Differential defense responses in sweet potato suspension culture

Abstract

Early defense responses of suspension-cultured Ipomoea batatas cells were characterized by monitoring pH change and H 2O 2 generation (oxidative burst) during exposure to the yeast elicitor invertase. We found that invertase stimulated production of H 2O 2, extracellular alkalinization and acidification of the intracellular space. Pharmacological studies revealed that induction of oxidative burst depended on anion-, K +- and Ca 2+-fluxes, activity of phospholipase A, serine/threonine protein kinases and calmodulin or proteins with calmodulin-like domains.
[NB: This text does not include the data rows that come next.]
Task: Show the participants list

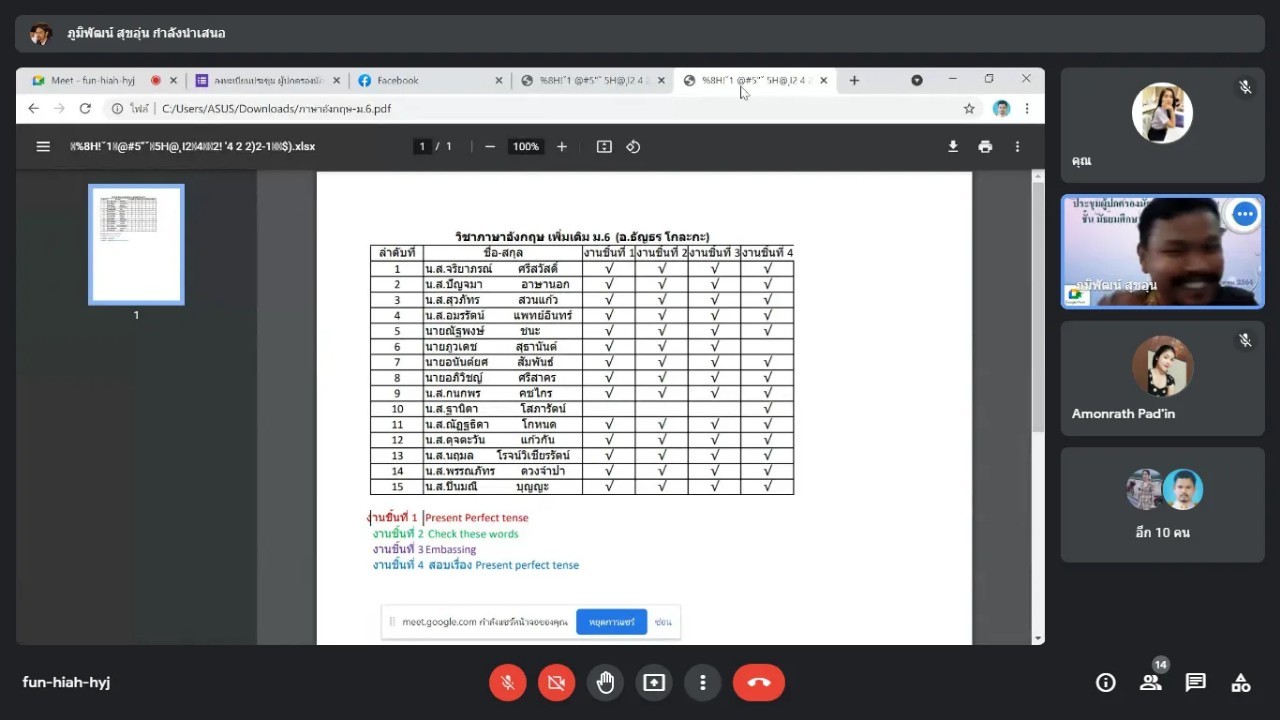Action: tap(1150, 683)
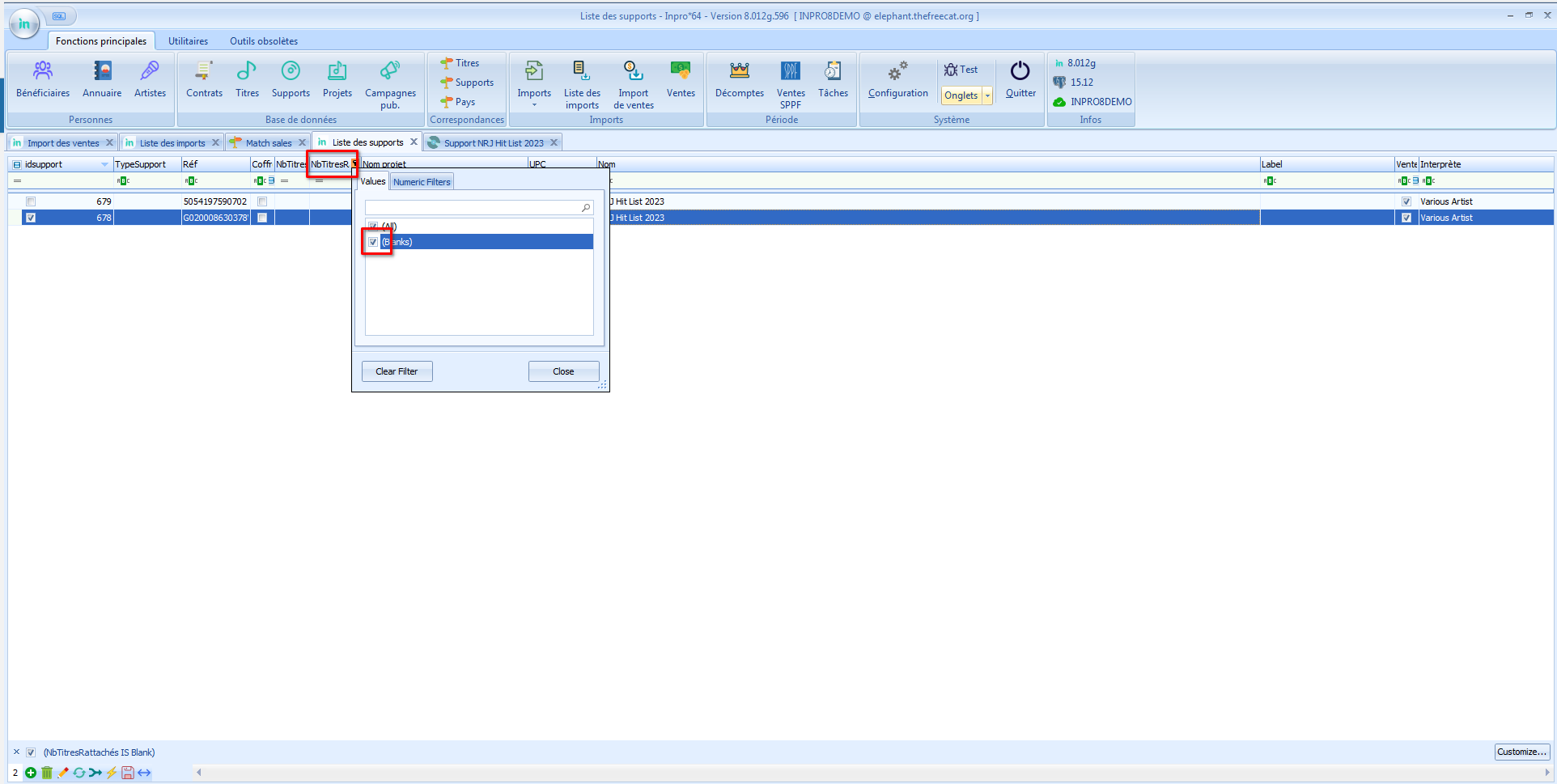
Task: Check the row 679 selection checkbox
Action: click(31, 201)
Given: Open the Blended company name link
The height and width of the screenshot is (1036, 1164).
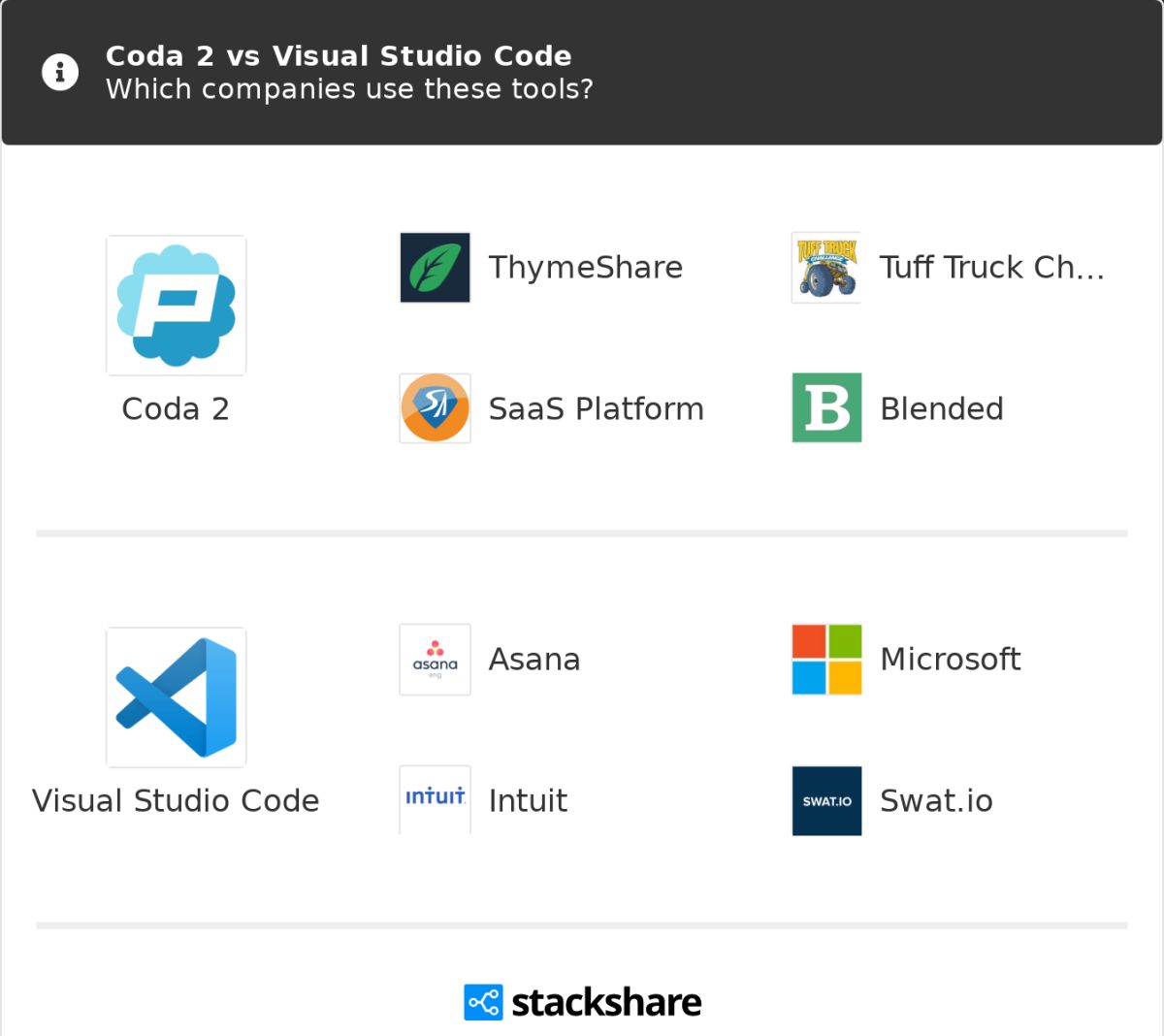Looking at the screenshot, I should 941,408.
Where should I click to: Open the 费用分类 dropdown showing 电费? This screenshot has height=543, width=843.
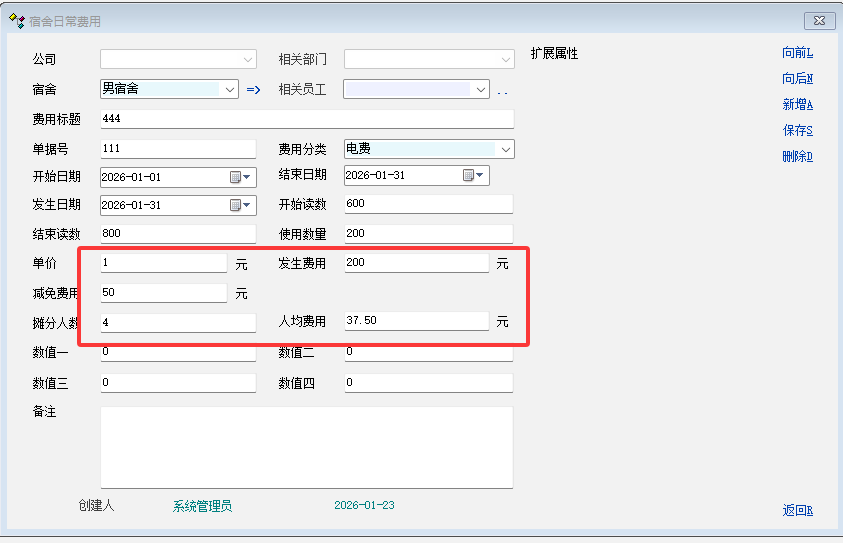(506, 149)
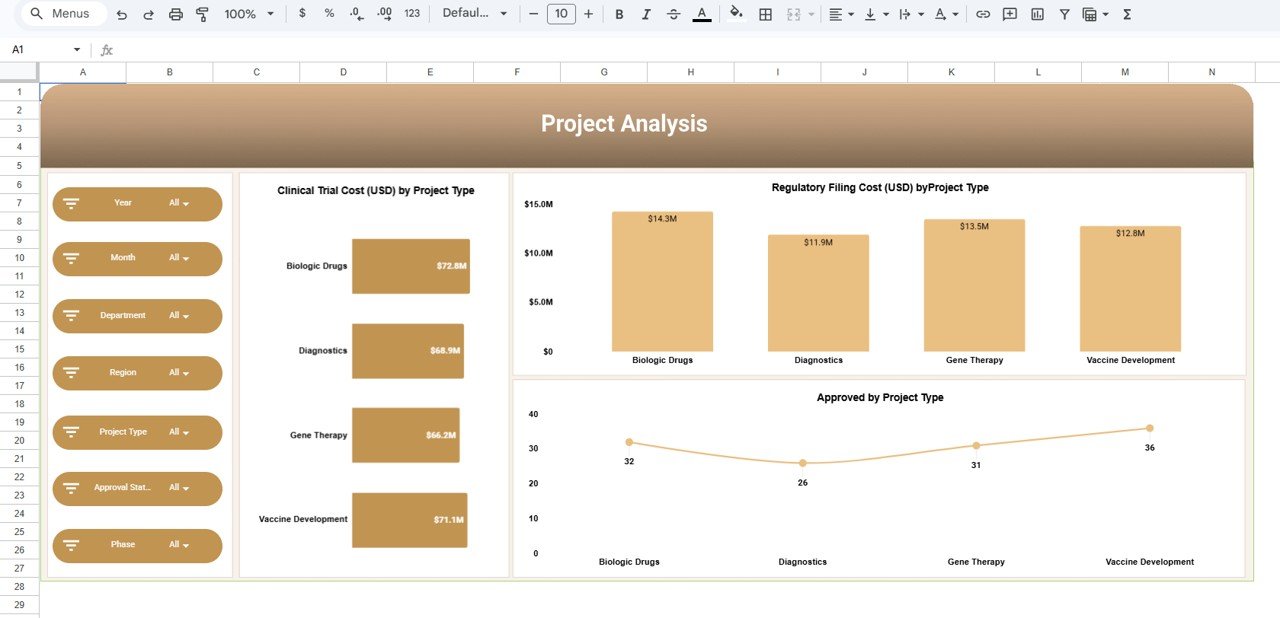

The invertase-induced responses were compared with the plant reactions to the phytopathogen Ralstonia solanacearum and the synergistic endophyte Gluconacetobacter diazotrophicus. Like invertase, the pathogen induced comparable pH changes and oxidative burst. Furthermore, both the pathogen- and the invertase-dependent oxidative burst depended on comparable enzyme activities suggesting that invertase and R. solanacearum request similar signaling intermediates for initiation of oxidative burst. In comparison, the endophyte was less effective in induction of oxidative burst and extracellular alkalinization. Moreover, G. diazotrophicus caused an intracellular alkalinization rather than acidification. The results suggest that compared to pathogen/invertase, the endophyte stimulates a different early signal transduction cascade in the plant. Thus, the differentiation between pathogen/invertase and endophyte in sweet potato very likely occurs early after interaction with the plant.